ENTRIES SUPPLIED:
((
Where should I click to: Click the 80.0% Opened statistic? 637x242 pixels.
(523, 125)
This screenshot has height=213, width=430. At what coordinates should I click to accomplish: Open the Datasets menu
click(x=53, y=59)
))
((
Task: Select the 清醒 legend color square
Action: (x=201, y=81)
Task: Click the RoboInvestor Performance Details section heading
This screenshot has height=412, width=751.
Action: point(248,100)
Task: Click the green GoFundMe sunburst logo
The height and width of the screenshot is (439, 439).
))
WRITTEN EXERCISE:
Could you write the material from the line with "This screenshot has height=213, width=430." up to and including the line with "click(x=53, y=59)" as a numbered list, leaving out any blank lines?

CORRECT OUTPUT:
1. This screenshot has height=213, width=430. At what coordinates should I click to accomplish: Open the Datasets menu
2. click(x=53, y=59)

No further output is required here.